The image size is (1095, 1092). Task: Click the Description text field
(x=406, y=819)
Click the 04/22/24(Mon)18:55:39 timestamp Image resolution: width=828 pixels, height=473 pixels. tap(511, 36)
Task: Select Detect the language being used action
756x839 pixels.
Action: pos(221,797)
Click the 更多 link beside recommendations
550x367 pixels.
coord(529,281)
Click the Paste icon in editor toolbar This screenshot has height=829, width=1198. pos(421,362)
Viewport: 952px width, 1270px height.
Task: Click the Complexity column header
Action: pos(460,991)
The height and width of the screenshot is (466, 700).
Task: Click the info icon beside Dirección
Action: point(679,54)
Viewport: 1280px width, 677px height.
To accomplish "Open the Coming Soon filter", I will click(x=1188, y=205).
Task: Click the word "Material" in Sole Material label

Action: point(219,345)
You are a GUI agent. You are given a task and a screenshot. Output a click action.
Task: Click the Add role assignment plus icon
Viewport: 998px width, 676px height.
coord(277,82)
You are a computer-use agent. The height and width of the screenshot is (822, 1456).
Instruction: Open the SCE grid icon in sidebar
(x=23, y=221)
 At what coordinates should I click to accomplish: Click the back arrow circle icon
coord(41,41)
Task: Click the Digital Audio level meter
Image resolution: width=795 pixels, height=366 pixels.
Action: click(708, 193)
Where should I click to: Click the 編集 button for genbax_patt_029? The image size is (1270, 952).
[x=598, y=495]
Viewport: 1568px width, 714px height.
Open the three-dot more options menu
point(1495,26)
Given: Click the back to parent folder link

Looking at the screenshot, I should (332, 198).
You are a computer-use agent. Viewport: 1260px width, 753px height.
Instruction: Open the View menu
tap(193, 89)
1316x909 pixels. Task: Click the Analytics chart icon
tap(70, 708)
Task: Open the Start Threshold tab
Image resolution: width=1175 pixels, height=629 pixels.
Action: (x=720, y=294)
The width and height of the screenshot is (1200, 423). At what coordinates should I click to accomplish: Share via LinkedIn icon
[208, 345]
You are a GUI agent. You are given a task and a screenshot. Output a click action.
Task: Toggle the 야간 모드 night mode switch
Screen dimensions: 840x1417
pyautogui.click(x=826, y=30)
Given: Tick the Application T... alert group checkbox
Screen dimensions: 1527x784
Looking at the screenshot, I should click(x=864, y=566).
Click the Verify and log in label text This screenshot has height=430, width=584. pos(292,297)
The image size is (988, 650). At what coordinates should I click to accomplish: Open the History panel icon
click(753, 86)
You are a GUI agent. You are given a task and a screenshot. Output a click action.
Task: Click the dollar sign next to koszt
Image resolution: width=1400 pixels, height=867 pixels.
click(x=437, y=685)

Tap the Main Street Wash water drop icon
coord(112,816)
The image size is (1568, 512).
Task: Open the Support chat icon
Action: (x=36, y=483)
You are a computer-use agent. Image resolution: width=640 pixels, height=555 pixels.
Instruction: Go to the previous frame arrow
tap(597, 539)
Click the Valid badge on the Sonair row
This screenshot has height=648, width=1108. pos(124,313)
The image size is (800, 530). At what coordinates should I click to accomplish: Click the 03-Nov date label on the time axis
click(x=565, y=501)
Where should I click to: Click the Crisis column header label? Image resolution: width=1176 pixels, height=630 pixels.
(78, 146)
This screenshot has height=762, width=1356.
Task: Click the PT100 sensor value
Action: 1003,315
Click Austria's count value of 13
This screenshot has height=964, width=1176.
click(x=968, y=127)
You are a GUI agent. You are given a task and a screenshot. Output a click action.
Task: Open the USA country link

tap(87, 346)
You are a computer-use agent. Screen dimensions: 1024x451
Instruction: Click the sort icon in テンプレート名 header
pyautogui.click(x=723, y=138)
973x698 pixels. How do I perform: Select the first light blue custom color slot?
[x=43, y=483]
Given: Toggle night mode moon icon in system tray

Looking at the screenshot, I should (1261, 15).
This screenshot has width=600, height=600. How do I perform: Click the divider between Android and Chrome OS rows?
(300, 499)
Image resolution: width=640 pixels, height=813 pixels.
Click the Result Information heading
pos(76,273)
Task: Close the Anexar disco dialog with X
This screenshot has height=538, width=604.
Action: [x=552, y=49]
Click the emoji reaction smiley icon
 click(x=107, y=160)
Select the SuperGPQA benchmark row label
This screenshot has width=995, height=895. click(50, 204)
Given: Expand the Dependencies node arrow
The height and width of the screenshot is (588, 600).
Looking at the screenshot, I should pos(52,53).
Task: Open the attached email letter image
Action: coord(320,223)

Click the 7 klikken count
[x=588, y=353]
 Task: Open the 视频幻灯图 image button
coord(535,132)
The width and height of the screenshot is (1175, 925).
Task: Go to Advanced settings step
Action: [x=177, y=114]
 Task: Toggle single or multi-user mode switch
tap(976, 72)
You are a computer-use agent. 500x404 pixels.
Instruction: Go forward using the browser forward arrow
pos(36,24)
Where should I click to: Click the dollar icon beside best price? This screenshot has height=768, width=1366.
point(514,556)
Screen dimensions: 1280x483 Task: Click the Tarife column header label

========

Every line in the entries above that mentions the word "computer" must be shown.

You are a computer-use agent. The height and width of the screenshot is (822, 1456).
You are a computer-use agent. Viewport: 1260px width, 753px height.
You are a computer-use agent. Image resolution: width=640 pixels, height=555 pixels.
You are a computer-use agent. Screen dimensions: 1024x451
You are a computer-use agent. 500x404 pixels.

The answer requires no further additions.